BaseXdb / basex

BaseX Main Repository.
http://basex.org
BSD 3-Clause "New" or "Revised" License
661 stars 267 forks source link

XQuery: Regular expressions cont. #2240

Closed ChristianGruen closed 9 months ago

ChristianGruen commented 10 months ago

@GuntherRademacher I must take back my statement.
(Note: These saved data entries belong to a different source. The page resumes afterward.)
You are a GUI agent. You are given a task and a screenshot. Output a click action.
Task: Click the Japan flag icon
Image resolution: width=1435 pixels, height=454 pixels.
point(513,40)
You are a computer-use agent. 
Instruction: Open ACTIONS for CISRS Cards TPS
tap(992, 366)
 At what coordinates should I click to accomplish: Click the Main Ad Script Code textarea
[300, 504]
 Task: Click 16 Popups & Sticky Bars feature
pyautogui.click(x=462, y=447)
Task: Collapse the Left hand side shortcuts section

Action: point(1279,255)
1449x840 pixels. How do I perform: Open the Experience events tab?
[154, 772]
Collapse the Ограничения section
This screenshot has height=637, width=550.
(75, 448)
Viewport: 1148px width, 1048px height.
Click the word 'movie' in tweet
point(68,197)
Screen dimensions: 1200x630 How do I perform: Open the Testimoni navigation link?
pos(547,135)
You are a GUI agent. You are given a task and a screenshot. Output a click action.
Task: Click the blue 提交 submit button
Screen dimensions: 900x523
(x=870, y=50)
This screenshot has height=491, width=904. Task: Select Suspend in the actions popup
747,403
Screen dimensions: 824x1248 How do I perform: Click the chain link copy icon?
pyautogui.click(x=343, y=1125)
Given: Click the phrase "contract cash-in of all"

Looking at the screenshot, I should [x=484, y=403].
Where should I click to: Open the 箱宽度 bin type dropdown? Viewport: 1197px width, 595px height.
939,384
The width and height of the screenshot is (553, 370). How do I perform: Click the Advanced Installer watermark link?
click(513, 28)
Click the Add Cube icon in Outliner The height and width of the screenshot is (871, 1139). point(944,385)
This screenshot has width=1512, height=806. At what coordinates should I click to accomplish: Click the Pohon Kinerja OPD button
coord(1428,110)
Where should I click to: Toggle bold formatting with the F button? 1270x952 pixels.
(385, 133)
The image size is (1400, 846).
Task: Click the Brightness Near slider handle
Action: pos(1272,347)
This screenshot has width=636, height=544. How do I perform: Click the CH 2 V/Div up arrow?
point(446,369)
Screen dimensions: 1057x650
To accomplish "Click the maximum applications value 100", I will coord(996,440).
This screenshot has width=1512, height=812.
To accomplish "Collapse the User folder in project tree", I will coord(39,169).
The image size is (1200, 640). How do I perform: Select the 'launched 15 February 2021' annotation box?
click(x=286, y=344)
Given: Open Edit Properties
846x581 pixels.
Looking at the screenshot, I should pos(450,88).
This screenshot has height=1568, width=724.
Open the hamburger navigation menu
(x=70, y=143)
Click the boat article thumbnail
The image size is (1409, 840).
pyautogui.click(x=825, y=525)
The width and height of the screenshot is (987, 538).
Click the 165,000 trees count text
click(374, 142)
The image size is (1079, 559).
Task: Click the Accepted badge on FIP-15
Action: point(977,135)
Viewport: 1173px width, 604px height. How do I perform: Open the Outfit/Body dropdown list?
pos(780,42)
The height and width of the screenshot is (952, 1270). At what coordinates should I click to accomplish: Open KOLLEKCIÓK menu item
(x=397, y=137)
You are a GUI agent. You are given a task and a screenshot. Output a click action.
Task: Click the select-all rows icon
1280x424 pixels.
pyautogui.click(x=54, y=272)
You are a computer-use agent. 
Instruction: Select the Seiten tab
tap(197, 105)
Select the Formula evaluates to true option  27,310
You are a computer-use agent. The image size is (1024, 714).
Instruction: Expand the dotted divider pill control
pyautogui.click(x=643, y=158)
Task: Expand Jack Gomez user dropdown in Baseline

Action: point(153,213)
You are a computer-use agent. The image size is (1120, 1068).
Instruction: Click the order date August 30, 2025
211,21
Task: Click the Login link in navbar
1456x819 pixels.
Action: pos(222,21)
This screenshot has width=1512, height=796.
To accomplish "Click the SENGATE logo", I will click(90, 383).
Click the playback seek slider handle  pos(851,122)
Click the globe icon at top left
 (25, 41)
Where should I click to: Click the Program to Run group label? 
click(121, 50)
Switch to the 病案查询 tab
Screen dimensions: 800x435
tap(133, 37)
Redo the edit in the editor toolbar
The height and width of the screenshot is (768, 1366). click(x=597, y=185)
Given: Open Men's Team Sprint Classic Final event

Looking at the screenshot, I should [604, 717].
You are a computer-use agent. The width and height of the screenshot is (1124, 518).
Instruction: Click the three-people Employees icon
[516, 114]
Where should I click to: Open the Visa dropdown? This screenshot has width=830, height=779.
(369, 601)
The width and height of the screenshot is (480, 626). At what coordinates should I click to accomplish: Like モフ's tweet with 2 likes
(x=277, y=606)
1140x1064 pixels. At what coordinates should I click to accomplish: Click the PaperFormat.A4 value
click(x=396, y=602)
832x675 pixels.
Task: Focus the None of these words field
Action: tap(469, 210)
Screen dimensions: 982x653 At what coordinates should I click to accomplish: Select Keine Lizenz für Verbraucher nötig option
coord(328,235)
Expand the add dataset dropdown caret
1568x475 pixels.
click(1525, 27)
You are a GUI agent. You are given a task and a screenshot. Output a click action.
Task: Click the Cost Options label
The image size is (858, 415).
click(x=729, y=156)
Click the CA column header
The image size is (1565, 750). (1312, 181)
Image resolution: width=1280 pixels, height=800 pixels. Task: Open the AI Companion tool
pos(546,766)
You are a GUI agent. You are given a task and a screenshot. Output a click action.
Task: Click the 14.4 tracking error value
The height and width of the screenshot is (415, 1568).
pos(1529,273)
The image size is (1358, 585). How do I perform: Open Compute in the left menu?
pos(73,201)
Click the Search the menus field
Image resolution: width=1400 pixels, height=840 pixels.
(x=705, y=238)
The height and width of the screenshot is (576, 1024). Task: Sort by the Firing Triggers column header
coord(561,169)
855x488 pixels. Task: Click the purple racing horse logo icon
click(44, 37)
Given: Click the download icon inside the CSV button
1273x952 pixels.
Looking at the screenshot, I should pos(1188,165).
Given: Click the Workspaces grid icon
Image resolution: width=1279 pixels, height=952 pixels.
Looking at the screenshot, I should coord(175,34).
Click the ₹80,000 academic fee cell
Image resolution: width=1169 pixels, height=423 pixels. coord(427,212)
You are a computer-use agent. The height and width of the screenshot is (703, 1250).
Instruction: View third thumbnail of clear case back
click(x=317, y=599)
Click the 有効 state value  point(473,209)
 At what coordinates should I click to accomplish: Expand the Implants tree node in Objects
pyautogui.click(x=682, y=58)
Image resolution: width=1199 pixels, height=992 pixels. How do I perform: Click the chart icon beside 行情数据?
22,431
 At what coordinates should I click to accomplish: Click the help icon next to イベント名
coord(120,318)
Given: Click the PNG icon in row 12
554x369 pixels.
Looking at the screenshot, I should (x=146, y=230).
I have indeed overlooked various tests that are now failing:

(: expected: true :)
(every $s in tokenize('abcxyz}', ',') satisfies matches($s, '^(?:[a-\}]+)$')) and (every $s in tokenize('', ',') satisfies not(matches($s, '^(?:[a-\}]+)$'))),

(: expected: FORX0002 :)
matches('qwerty','[a-\\]'),
matches('qwerty','[a-\[]'),
matches('qwerty','foo([a-\d]*)bar'),
matches('qwerty','([5-\D]*)bar'),
matches('qwerty','foo([6-\s]*)bar'),
matches('qwerty','foo([c-\S]*)'),
matches('qwerty','foo([7-\w]*)'),
matches('qwerty','foo([a-\W]*)bar'),
matches('qwerty','([f-\p{Lu}]\w*)\s([\p{Lu}]\w*)'),
matches('qwerty','([1-\P{Ll}][\p{Ll}]*)\s([\P{Ll}][\p{Ll}]*)'),
(every $s in tokenize('a-x', ',') satisfies matches($s, '^(?:[a-a-x-x]+)$')) and
(every $s in tokenize('j,a-b', ',') satisfies not(matches($s, '^(?:[a-a-x-x]+)$')))
ChristianGruen commented 10 months ago

With the last fix, all previously successful tests are running again.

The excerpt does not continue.